#### QUOTED PASSAGE
Chen, Kenneth W writes:

> Chen, Kenneth W wrote on Tuesday, October 05, 2004 10:31 AM
>> We have experimented with similar thing, via bumping up sd->cache_hot_time to
>> a very large number, like 1 sec. What we measured was a equally low throughput.
>> But that was because of not enough load balancing.
>
> Since we are talking about load balancing, we decided to measure various
> value for cache_hot_time variable to see how it affects app performance. We
> first establish baseline number with vanilla base kernel (default at 2.5ms),
> then sweep that variable up to 1000ms. All of the experiments are done with
> Ingo's patch posted earlier. Here are the result (test environment is 4-way
> SMP machine, 32 GB memory, 500 disks running industry standard db transaction
> processing workload):
>
> cache_hot_time | workload throughput
> --------------------------------------
> 2.5ms - 100.0 (0% idle)
> 5ms - 106.0 (0% idle)
> 10ms - 112.5 (1% idle)
> 15ms - 111.6 (3% idle)
> 25ms - 111.1 (5% idle)
> 250ms - 105.6 (7% idle)
> 1000ms - 105.4 (7% idle)
>
> Clearly the default value for SMP has the worst application throughput (12%
> below peak performance). When set too low, kernel is too aggressive on load
> balancing and we are still seeing cache thrashing despite the perf fix.
> However, If set too high, kernel gets too conservative and not doing enough
> load balance.
>
> This value was default to 10ms before domain scheduler, why does domain
> scheduler need to change it to 2.5ms? And on what bases does that decision
> take place? We are proposing change that number back to 10ms.

Should it not be based on the cache flush time? We measure that and set the
cache_decay_ticks and can base it on that. What is the cache_decay_ticks
value reported in the dmesg of your hardware?

Cheers,
Con

2004-10-06 00:59:15

by Nick Piggin

[permalink] [raw]
Subject: Re: Default cache_hot_time value back to 10ms

Chen, Kenneth W wrote:
> Chen, Kenneth W wrote on Tuesday, October 05, 2004 10:31 AM
>
>>We have experimented with similar thing, via bumping up sd->cache_hot_time to
>>a very large number, like 1 sec. What we measured was a equally low throughput.
>>But that was because of not enough load balancing.
>
>
> Since we are talking about load balancing, we decided to measure various
> value for cache_hot_time variable to see how it affects app performance. We
> first establish baseline number with vanilla base kernel (default at 2.5ms),
> then sweep that variable up to 1000ms. All of the experiments are done with
> Ingo's patch posted earlier. Here are the result (test environment is 4-way
> SMP machine, 32 GB memory, 500 disks running industry standard db transaction
> processing workload):
>
> cache_hot_time | workload throughput
> --------------------------------------
> 2.5ms - 100.0 (0% idle)

#### DATA EXCERPT
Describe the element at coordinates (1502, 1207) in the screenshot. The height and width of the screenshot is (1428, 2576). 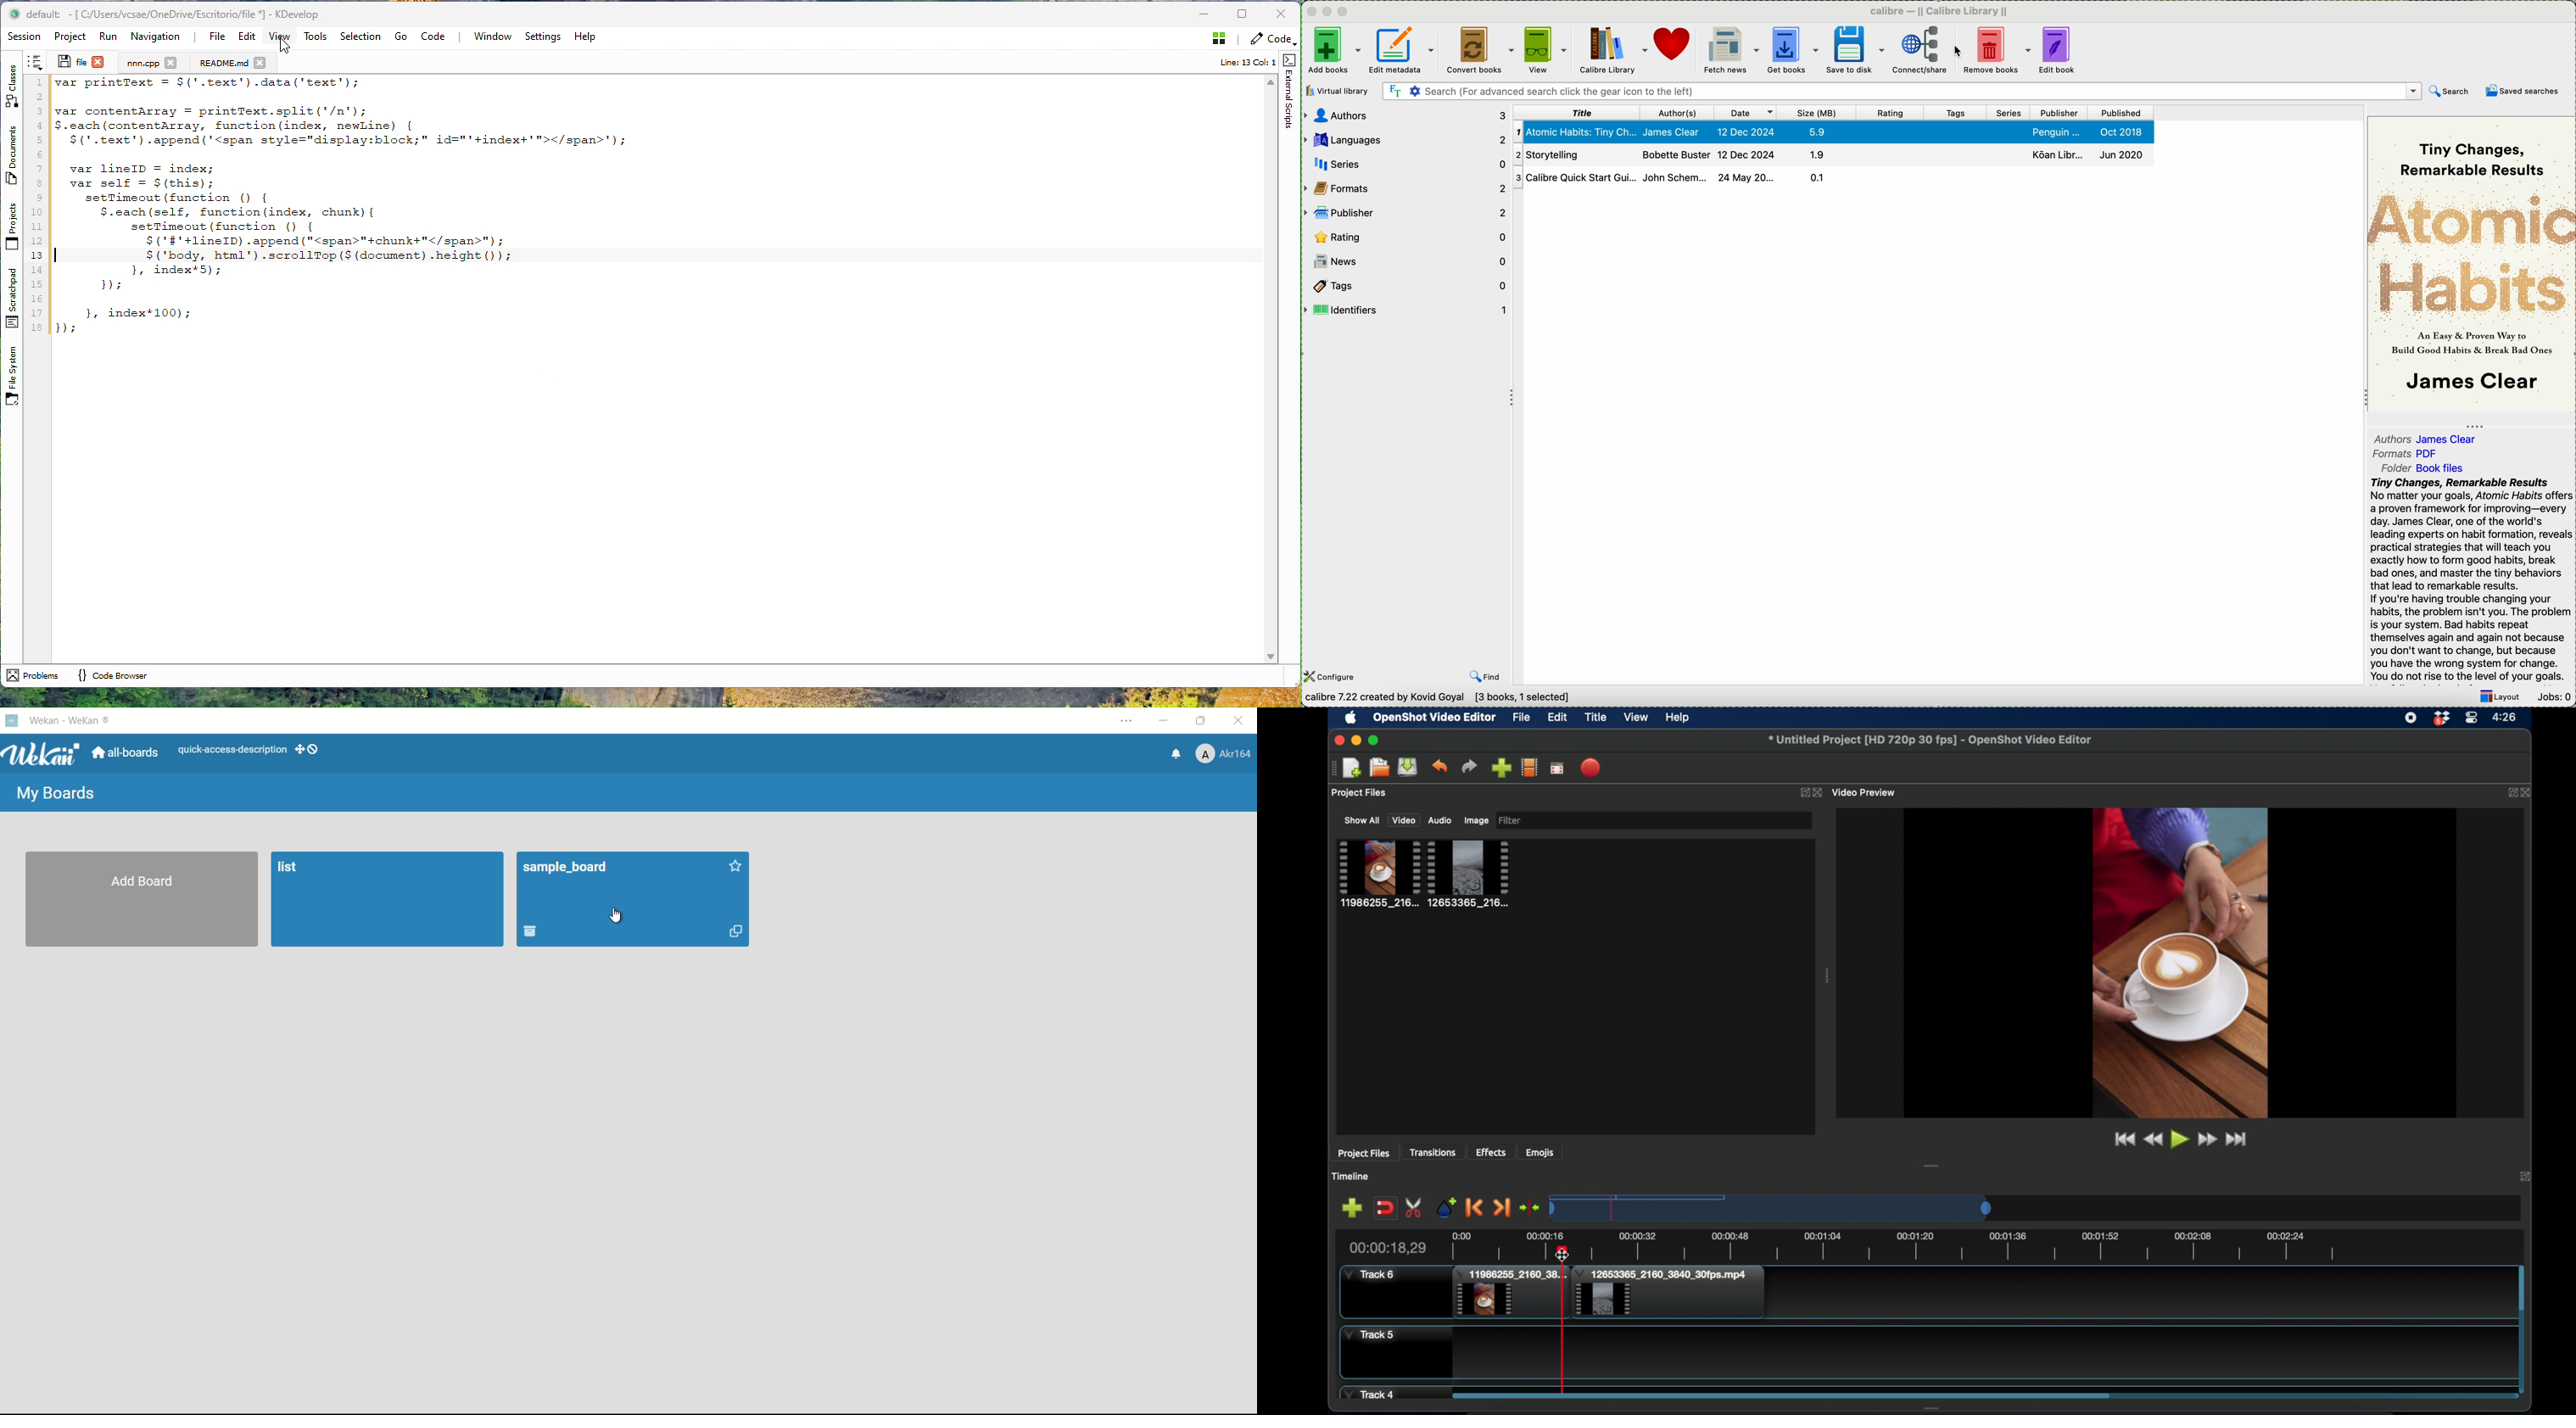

#### WHAT YOU WILL DO
**a.** Give every cache_hot_time setting tested in the first results table of the cache_hot_time thread.
**b.** Write the next part of the cache_hot_time thread, picking up right after its last line.
The listing is unrelated to the cache_hot_time thread.

#### OUTPUTS
**a.** 2.5ms, 5ms, 10ms, 15ms, 25ms, 250ms, 1000ms

**b.**
> 5ms - 106.0 (0% idle)
> 10ms - 112.5 (1% idle)
> 15ms - 111.6 (3% idle)
> 25ms - 111.1 (5% idle)
> 250ms - 105.6 (7% idle)
> 1000ms - 105.4 (7% idle)
>
> Clearly the default value for SMP has the worst application throughput (12%
> below peak performance). When set too low, kernel is too aggressive on load
> balancing and we are still seeing cache thrashing despite the perf fix.
> However, If set too high, kernel gets too conservative and not doing enough
> load balance.
>

Great testing, thanks.

> This value was default to 10ms before domain scheduler, why does domain
> scheduler need to change it to 2.5ms? And on what bases does that decision
> take place? We are proposing change that number back to 10ms.
>

IIRC Ingo wanted it lower, to closer match previous values (correct
me if I'm wrong).

I think your patch would be fine though (when timeslicing tasks on
the same CPU, I've typically seen large regressions when going below
a 10ms timeslice, even on a small cache CPU (512K).

2004-10-06 01:02:59

by Nick Piggin

[permalink] [raw]
Subject: Re: Default cache_hot_time value back to 10ms

Con Kolivas wrote:

> Should it not be based on the cache flush time? We measure that and set
> the cache_decay_ticks and can base it on that. What is the
> cache_decay_ticks value reported in the dmesg of your hardware?
>

It should be, but the cache_decay_ticks calculation is so crude that I
preferred to use a fixed value to reduce the variation between different
setups.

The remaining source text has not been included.